### REQUIRED TASK
Could you repeat the lines from the one containing "Change Settings (1195, 671)" through the one containing "Wound care series (346, 190)", both ends included, with nothing changed?

──────────────────────────────

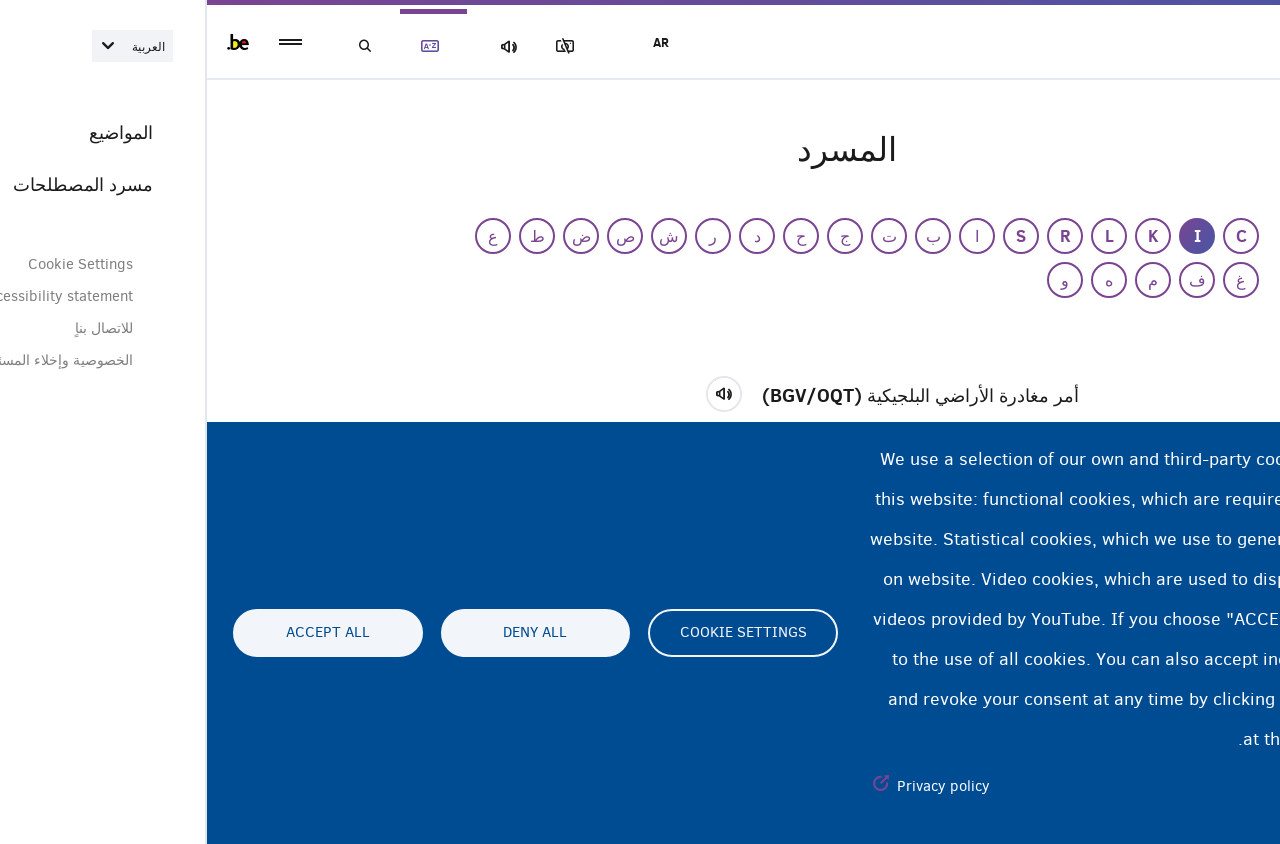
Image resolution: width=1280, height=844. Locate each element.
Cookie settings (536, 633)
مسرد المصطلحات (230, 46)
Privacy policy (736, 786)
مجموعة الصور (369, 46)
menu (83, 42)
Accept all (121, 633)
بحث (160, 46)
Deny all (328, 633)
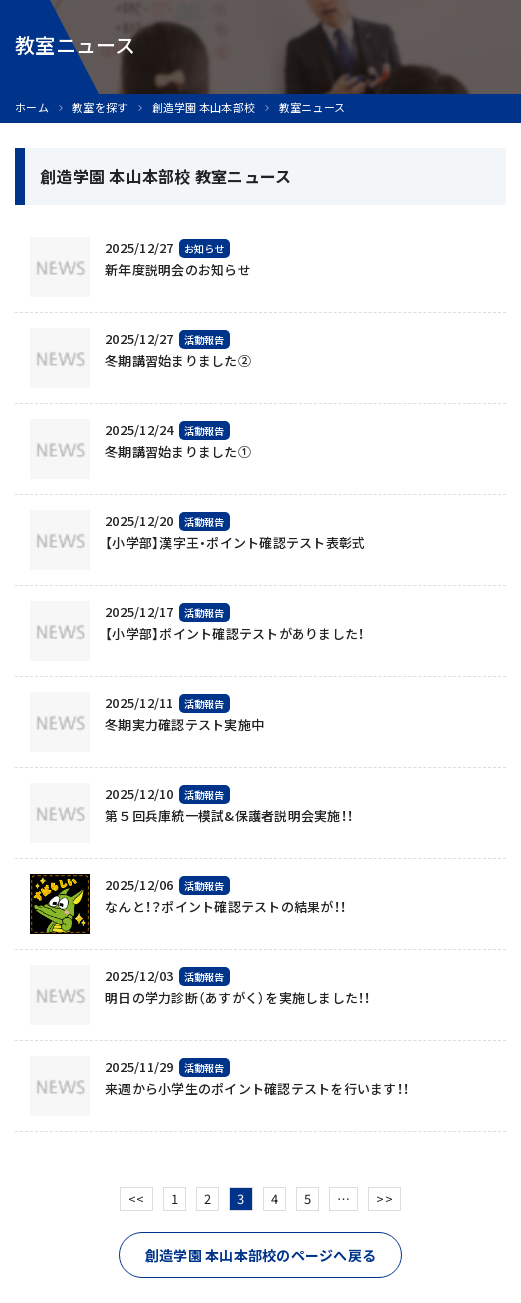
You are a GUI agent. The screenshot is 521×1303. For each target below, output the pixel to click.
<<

──────────────────────────────

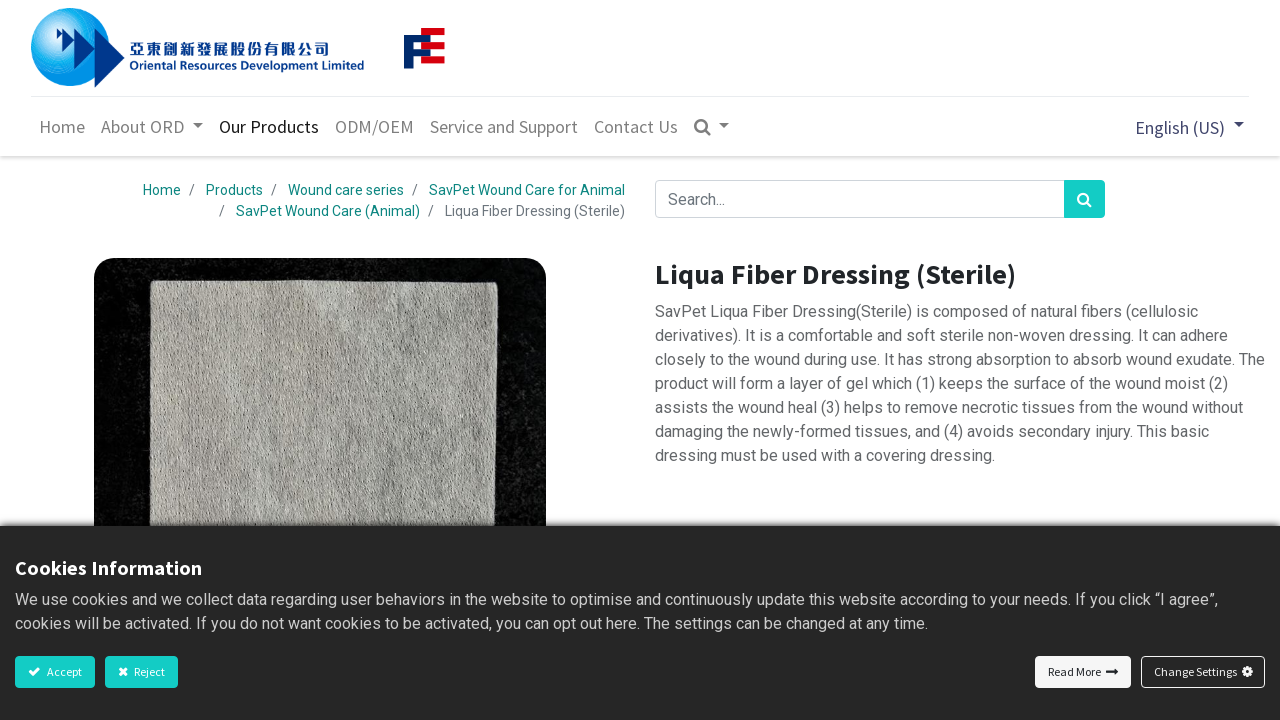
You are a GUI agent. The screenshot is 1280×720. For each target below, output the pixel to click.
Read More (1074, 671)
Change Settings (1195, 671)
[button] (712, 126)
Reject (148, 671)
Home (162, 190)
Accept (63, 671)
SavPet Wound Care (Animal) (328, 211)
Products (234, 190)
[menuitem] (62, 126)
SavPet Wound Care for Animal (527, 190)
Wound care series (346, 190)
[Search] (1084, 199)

──────────────────────────────

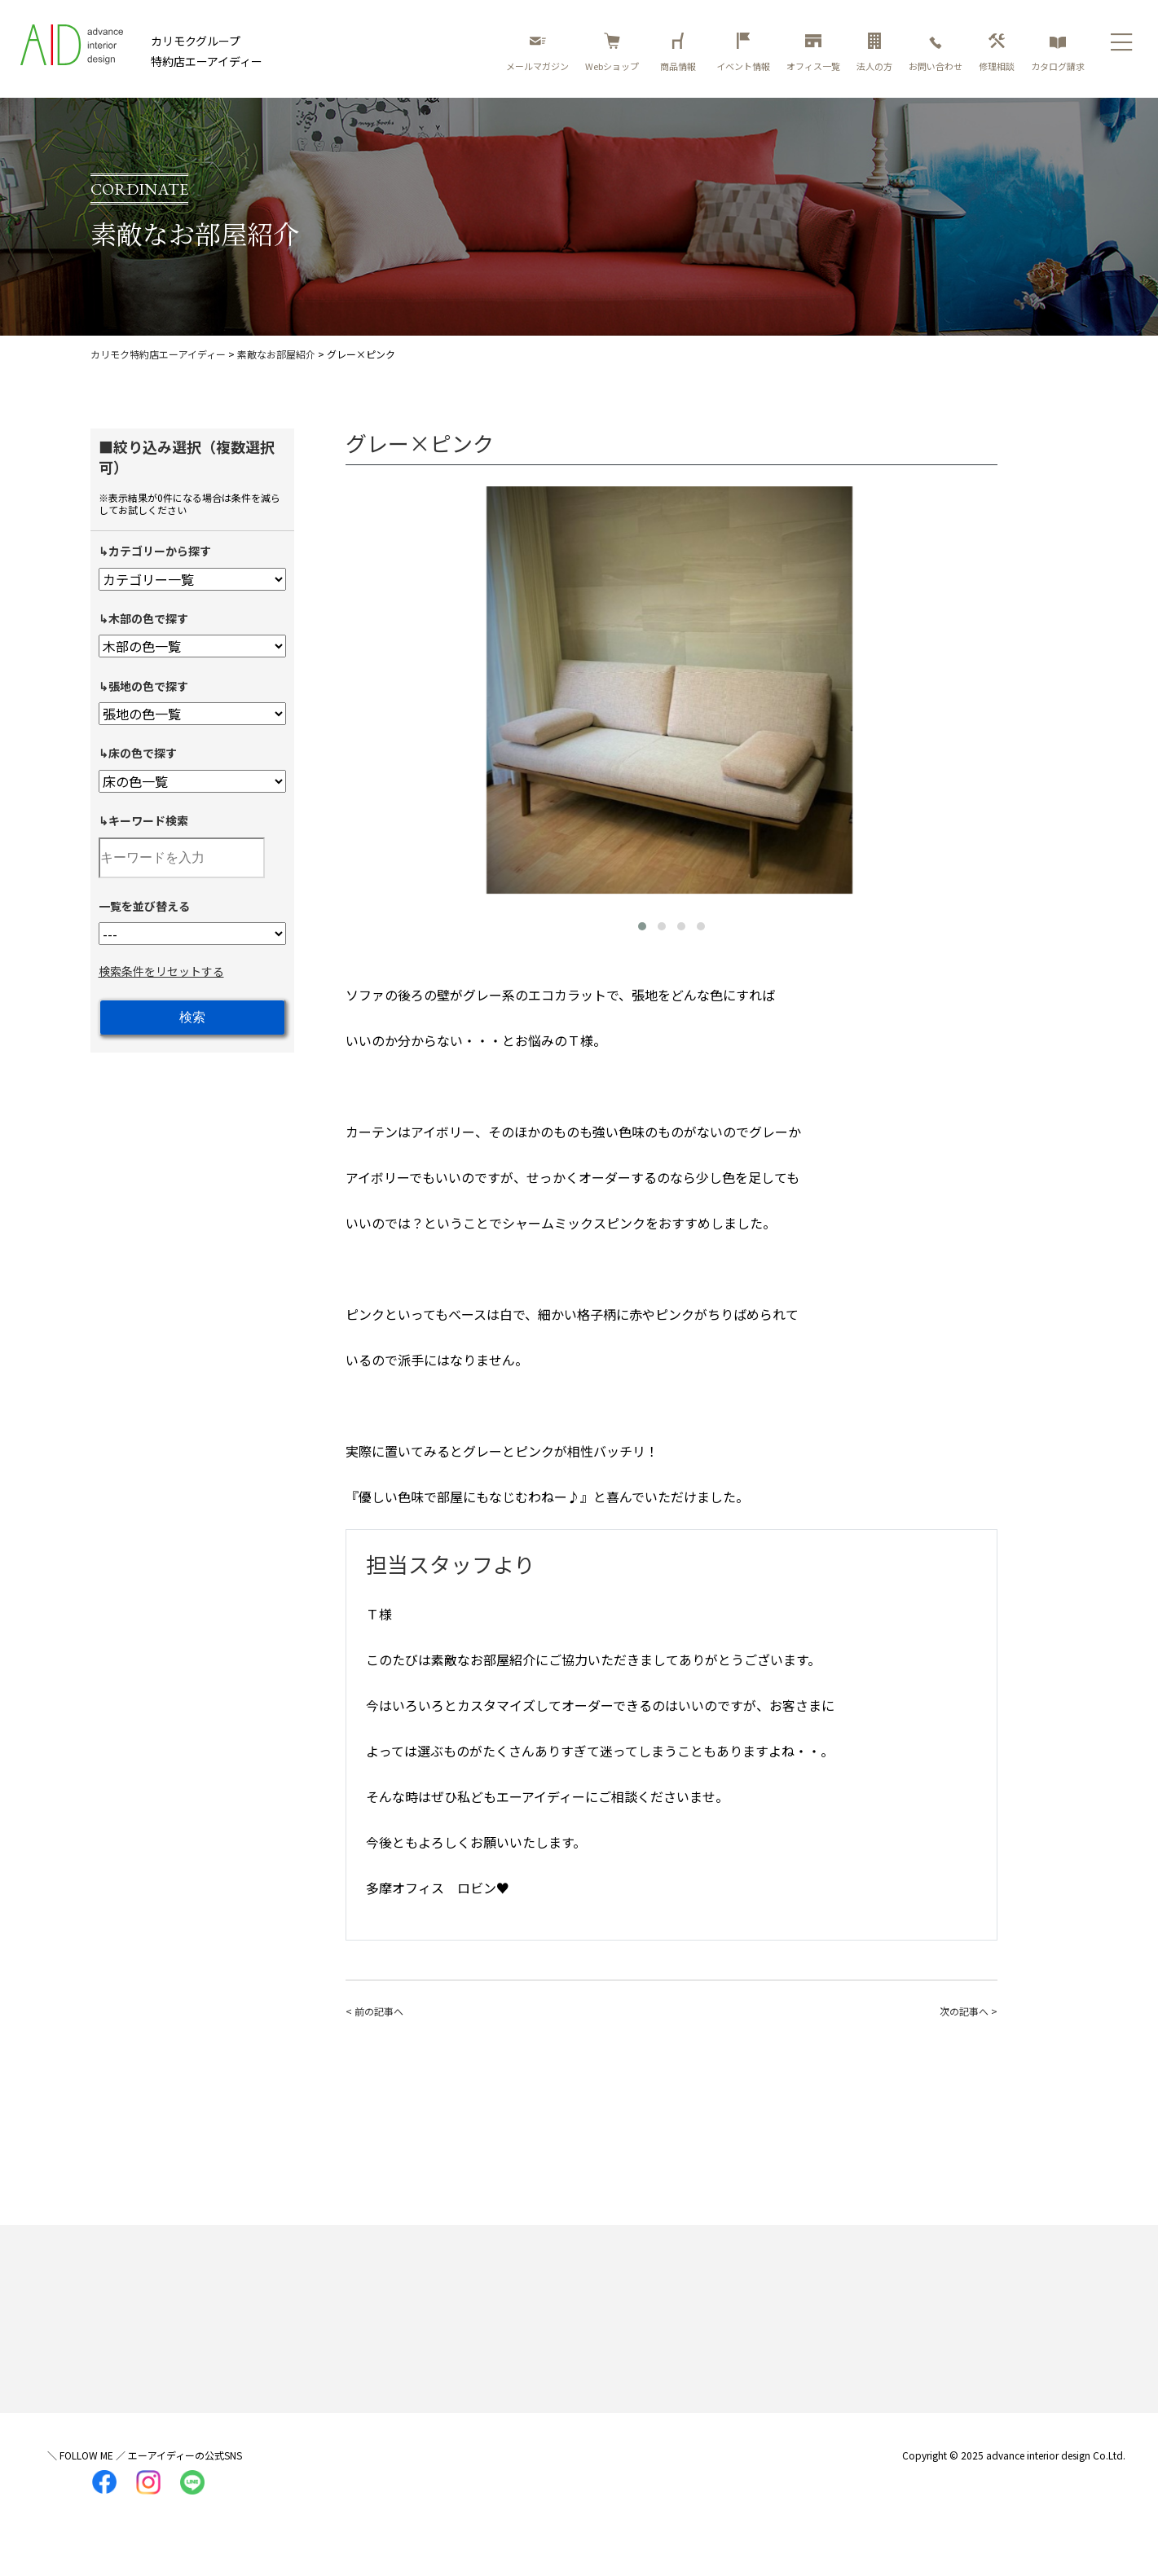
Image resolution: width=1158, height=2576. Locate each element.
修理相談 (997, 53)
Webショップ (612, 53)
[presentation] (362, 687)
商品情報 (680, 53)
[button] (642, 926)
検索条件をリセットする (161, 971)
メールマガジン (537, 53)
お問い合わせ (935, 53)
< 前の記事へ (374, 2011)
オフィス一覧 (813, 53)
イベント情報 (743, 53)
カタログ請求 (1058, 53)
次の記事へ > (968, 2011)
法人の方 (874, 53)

──────────────────────────────

### TASK RESPONSE
Change Settings (1195, 671)
[button] (712, 126)
Reject (148, 671)
Home (162, 190)
Accept (63, 671)
SavPet Wound Care (Animal) (328, 211)
Products (234, 190)
[menuitem] (62, 126)
SavPet Wound Care for Animal (527, 190)
Wound care series (346, 190)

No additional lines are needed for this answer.